→ **What this task involves**: Set the pictures aside and set down only the lines from the line holding "The width and" through the end of the entries below, ends included.

(Stored records)
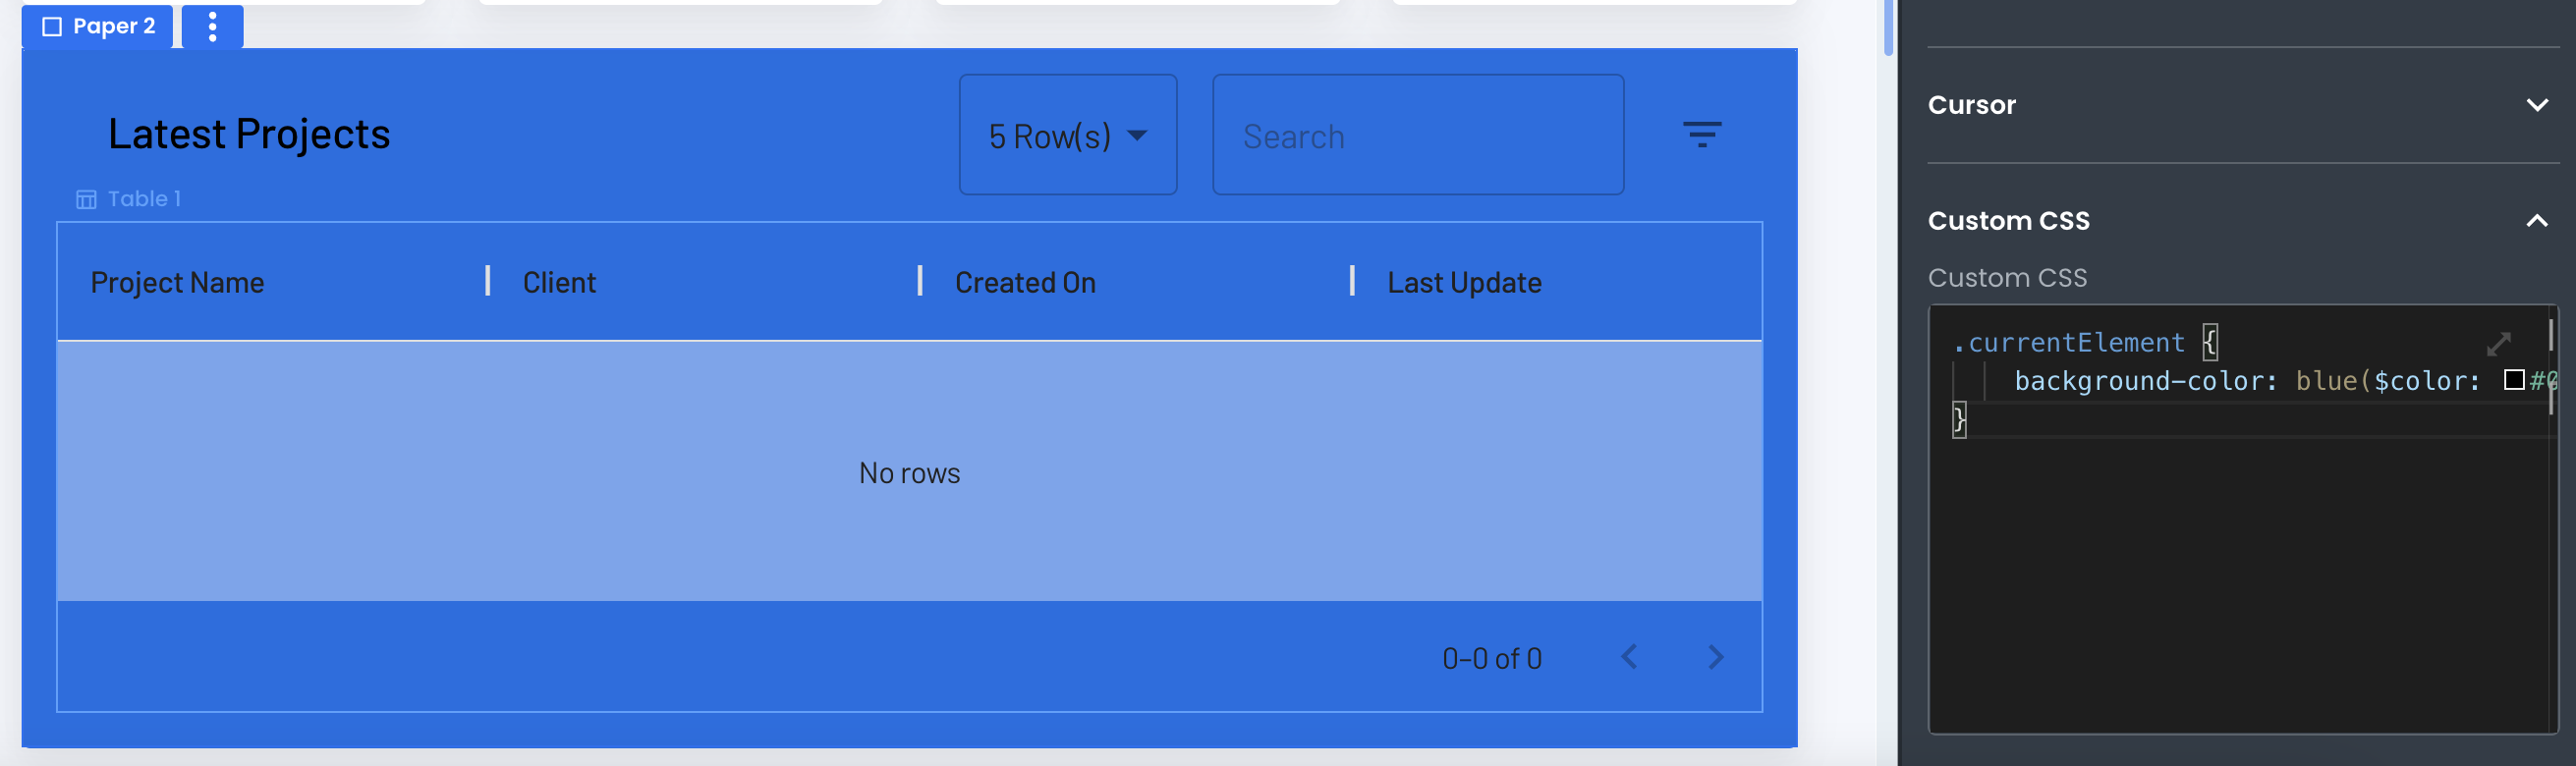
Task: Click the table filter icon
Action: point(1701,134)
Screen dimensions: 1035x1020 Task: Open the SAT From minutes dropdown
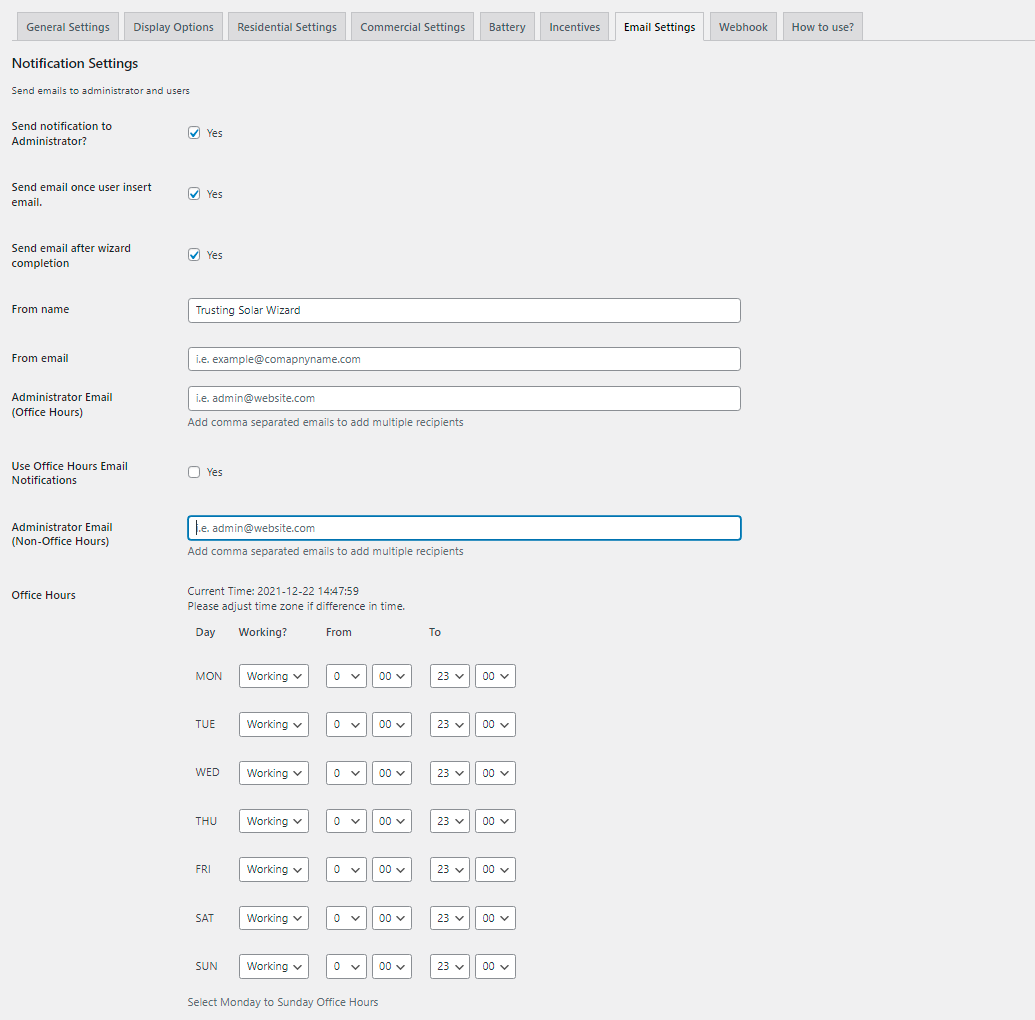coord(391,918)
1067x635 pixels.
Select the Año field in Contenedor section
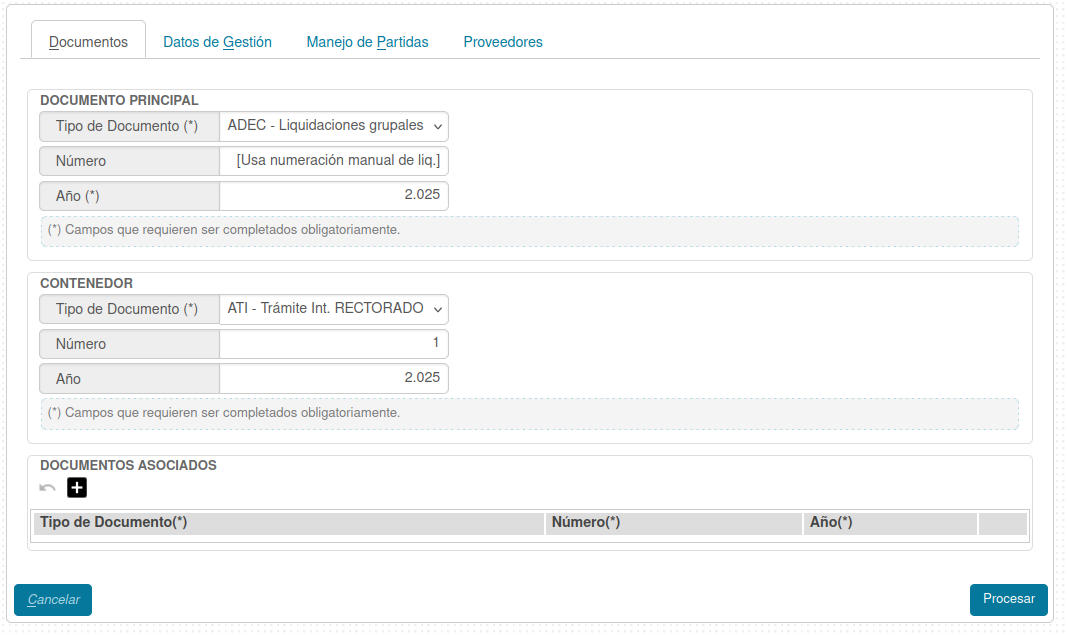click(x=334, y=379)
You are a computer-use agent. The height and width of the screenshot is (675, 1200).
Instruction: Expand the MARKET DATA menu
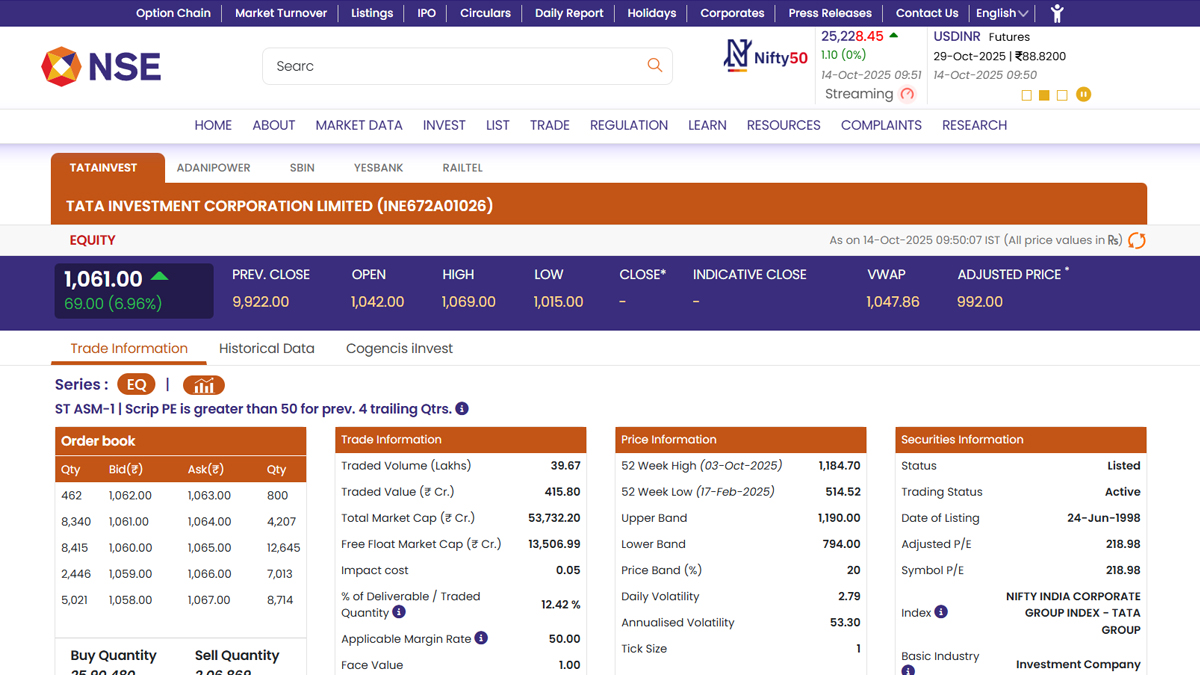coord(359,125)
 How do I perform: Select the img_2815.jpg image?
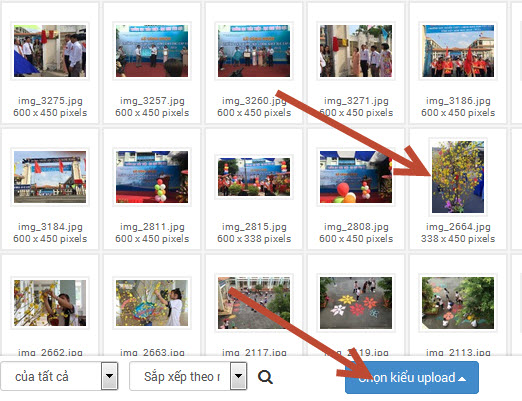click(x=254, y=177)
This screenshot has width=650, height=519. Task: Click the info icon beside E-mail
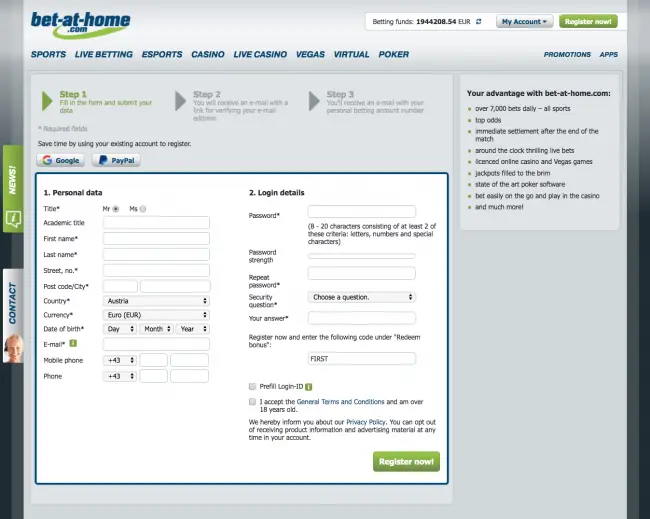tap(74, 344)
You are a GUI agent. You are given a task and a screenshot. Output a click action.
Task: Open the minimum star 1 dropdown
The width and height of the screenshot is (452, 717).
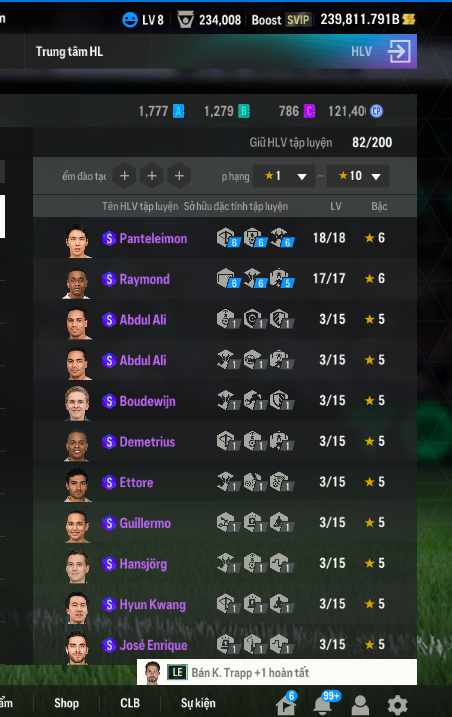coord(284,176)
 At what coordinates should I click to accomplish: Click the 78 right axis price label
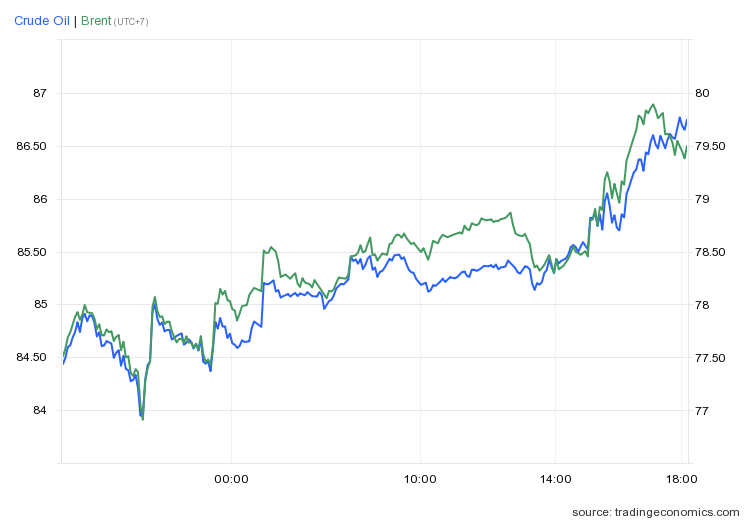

→ **Written answer**:
The width and height of the screenshot is (452, 717).
coord(284,176)
 At what coordinates should I click to accomplish: Click the 78 right axis price label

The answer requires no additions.